Work request
This task calls for copying every line of the records that includes the word "tweet".

═══ Recorded data ═══

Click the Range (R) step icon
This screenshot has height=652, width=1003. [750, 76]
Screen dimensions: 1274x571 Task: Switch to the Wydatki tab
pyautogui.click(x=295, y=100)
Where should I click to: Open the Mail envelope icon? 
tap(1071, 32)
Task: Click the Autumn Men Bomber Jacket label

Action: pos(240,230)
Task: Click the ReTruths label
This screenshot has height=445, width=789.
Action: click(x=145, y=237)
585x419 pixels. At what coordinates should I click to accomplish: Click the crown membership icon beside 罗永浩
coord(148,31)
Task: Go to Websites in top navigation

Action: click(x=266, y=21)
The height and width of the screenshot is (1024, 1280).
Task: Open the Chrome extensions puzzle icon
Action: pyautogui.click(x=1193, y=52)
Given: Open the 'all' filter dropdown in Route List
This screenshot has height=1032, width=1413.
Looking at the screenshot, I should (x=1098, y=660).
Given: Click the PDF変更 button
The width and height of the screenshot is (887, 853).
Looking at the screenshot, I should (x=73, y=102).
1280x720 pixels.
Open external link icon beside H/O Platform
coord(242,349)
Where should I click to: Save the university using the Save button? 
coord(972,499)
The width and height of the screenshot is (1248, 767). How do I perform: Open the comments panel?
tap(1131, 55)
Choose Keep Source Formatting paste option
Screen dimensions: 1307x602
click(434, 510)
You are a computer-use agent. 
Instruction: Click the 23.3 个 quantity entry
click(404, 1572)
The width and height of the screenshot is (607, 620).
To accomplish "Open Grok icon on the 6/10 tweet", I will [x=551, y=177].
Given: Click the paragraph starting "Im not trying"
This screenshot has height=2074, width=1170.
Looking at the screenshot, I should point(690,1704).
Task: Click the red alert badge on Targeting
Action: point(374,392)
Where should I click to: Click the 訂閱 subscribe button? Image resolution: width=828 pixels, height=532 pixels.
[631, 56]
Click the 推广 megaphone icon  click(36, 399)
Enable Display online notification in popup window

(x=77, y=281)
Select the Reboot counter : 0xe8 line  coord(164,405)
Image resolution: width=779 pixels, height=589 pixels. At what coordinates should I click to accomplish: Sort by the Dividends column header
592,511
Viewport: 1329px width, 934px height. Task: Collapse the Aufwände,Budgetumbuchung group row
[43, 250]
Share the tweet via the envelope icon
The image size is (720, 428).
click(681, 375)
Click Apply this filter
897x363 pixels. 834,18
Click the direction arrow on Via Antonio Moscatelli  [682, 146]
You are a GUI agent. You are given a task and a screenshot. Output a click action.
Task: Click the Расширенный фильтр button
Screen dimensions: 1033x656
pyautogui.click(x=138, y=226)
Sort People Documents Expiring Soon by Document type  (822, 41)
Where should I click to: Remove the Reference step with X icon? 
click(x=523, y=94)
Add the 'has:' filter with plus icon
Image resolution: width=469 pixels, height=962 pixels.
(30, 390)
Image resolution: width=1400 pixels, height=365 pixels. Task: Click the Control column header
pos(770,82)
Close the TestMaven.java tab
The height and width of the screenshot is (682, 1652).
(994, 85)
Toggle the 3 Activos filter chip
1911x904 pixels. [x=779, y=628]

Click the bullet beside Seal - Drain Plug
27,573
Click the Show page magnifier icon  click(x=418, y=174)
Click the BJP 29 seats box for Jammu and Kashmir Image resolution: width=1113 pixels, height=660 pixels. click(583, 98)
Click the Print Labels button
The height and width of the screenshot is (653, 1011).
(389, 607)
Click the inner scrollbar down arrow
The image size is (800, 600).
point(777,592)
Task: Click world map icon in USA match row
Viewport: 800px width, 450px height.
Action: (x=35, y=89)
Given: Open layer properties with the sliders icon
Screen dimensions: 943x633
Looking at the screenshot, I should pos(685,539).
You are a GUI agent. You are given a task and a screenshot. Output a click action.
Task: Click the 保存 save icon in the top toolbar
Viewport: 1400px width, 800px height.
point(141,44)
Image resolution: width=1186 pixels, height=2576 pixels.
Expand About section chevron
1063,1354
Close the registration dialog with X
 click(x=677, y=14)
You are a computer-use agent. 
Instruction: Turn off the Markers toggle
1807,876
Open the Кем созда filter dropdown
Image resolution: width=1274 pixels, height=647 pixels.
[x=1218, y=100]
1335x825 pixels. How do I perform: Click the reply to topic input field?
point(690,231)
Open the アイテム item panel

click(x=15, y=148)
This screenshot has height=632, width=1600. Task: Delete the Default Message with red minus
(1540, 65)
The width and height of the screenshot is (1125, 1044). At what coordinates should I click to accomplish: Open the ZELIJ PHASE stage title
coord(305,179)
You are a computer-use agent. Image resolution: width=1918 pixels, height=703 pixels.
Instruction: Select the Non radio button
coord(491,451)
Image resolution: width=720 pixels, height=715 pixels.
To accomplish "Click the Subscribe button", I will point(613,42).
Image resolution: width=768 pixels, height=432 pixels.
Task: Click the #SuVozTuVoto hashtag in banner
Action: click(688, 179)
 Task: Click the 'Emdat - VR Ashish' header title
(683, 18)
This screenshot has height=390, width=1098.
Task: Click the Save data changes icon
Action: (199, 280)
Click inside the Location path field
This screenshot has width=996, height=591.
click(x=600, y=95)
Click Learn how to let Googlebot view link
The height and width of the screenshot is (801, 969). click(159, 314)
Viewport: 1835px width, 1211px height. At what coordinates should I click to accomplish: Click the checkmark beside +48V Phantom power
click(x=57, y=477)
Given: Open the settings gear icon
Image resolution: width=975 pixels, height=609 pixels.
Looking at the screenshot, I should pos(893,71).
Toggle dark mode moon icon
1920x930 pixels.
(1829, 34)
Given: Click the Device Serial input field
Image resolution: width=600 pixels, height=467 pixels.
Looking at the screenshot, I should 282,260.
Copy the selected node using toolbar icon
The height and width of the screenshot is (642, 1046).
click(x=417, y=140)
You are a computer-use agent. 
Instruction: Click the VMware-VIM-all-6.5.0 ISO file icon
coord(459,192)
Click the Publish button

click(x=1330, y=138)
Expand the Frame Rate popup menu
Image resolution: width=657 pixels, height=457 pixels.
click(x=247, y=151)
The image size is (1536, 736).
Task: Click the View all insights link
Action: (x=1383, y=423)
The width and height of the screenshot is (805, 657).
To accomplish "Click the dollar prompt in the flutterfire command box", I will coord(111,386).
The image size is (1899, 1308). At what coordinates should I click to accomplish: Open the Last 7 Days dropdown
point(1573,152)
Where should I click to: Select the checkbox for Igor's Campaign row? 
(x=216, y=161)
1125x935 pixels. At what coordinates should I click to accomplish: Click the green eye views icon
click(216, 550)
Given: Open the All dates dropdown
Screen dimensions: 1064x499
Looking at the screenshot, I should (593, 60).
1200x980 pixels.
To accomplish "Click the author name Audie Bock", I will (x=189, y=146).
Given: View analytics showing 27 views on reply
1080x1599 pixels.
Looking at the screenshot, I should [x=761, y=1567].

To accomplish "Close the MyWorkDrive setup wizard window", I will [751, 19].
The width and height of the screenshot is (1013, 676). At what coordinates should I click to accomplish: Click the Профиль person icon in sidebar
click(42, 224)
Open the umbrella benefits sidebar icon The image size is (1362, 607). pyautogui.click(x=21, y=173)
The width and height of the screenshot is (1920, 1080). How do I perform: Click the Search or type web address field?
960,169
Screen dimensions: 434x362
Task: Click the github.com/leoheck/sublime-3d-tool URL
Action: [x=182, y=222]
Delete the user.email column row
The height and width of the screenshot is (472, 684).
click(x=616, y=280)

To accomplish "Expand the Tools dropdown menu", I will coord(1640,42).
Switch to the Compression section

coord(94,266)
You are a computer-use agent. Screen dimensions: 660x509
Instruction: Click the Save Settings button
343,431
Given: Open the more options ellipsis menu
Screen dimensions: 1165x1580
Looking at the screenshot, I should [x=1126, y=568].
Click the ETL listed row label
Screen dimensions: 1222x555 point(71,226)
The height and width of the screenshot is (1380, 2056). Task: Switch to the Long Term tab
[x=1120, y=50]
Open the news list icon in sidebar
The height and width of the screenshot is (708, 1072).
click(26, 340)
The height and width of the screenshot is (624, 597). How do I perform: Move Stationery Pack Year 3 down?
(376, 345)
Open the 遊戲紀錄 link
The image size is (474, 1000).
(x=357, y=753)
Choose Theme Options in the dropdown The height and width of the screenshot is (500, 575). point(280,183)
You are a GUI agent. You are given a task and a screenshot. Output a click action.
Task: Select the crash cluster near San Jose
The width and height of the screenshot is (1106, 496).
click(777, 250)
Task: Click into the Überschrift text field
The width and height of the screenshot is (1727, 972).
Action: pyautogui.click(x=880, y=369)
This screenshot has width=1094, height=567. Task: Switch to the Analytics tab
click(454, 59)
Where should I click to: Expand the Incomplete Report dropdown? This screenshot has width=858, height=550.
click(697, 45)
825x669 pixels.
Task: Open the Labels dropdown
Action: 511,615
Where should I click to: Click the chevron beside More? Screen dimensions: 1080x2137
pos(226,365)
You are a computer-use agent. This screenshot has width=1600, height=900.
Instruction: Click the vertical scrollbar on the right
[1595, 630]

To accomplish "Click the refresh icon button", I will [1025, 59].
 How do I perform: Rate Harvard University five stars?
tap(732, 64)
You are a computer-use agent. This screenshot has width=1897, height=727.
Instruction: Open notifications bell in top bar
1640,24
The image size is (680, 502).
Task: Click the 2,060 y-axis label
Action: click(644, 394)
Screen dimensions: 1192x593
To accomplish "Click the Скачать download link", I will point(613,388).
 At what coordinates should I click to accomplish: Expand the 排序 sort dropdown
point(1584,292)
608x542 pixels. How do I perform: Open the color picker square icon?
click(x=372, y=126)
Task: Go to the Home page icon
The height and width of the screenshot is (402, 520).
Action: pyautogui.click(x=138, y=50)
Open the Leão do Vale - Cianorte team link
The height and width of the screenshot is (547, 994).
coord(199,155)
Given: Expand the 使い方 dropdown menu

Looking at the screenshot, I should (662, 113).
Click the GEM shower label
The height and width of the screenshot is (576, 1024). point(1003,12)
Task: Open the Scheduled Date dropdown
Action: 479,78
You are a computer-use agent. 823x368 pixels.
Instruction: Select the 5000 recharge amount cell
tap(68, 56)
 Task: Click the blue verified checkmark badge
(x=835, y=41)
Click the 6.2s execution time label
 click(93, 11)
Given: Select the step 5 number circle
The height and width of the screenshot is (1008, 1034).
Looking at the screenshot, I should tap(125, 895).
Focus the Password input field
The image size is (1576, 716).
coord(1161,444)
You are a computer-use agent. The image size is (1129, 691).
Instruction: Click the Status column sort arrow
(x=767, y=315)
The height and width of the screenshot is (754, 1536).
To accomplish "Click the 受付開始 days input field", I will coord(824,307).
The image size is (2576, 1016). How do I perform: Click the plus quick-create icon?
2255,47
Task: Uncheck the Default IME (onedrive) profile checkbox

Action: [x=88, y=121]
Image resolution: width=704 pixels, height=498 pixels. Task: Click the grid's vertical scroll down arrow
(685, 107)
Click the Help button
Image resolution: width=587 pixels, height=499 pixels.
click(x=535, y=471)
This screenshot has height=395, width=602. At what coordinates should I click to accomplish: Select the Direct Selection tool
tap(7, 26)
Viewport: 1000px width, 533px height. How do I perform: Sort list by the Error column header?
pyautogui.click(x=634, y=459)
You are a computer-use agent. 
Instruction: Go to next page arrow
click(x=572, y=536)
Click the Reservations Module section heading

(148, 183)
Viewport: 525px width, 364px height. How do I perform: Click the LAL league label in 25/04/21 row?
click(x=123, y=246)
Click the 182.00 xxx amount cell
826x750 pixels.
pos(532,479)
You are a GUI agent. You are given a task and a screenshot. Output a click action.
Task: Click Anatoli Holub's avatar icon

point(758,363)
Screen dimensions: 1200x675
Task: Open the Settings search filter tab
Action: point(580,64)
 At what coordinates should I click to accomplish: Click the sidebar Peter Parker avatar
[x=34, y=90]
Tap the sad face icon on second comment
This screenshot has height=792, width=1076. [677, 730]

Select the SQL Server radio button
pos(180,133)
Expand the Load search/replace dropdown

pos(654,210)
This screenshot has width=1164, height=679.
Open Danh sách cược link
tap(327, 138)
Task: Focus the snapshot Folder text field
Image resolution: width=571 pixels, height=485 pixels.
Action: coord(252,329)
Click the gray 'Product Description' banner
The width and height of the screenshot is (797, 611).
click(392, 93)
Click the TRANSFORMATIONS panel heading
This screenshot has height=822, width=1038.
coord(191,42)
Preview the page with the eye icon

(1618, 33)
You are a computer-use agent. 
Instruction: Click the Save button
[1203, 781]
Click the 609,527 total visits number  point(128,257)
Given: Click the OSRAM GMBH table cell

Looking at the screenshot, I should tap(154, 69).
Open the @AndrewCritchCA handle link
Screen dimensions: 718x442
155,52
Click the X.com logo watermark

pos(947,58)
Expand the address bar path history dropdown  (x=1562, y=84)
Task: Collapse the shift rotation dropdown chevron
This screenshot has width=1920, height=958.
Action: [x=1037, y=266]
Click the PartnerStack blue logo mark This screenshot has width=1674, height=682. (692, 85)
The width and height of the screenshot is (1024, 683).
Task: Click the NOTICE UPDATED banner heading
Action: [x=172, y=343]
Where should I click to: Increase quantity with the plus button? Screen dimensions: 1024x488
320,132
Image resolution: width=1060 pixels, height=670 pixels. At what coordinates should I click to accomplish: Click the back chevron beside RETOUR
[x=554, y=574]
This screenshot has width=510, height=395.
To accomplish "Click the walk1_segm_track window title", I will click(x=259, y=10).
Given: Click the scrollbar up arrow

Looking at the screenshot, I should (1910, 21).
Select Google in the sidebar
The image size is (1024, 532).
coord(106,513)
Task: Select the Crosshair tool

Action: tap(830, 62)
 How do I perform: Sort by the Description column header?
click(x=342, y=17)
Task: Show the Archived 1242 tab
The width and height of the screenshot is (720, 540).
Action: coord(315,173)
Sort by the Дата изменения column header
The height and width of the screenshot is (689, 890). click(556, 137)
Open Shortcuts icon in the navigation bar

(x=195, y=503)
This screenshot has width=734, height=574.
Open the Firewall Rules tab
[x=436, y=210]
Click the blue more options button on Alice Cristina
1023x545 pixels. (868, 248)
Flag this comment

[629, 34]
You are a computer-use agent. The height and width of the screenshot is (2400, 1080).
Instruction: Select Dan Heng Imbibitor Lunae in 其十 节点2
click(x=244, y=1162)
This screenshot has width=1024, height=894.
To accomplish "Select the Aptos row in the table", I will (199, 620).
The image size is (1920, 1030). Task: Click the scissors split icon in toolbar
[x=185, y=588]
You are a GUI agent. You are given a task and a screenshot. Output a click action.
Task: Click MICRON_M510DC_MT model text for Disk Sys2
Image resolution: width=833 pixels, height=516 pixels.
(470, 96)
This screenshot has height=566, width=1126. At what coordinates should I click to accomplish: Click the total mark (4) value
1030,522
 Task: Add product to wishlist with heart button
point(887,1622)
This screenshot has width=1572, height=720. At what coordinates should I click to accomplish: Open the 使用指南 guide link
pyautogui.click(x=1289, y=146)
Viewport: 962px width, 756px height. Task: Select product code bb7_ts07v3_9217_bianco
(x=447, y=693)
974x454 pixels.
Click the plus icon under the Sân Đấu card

═══

Exercise solution
To accomplish "Open Grok icon on the 6/10 tweet", I will [x=551, y=177].
Share the tweet via the envelope icon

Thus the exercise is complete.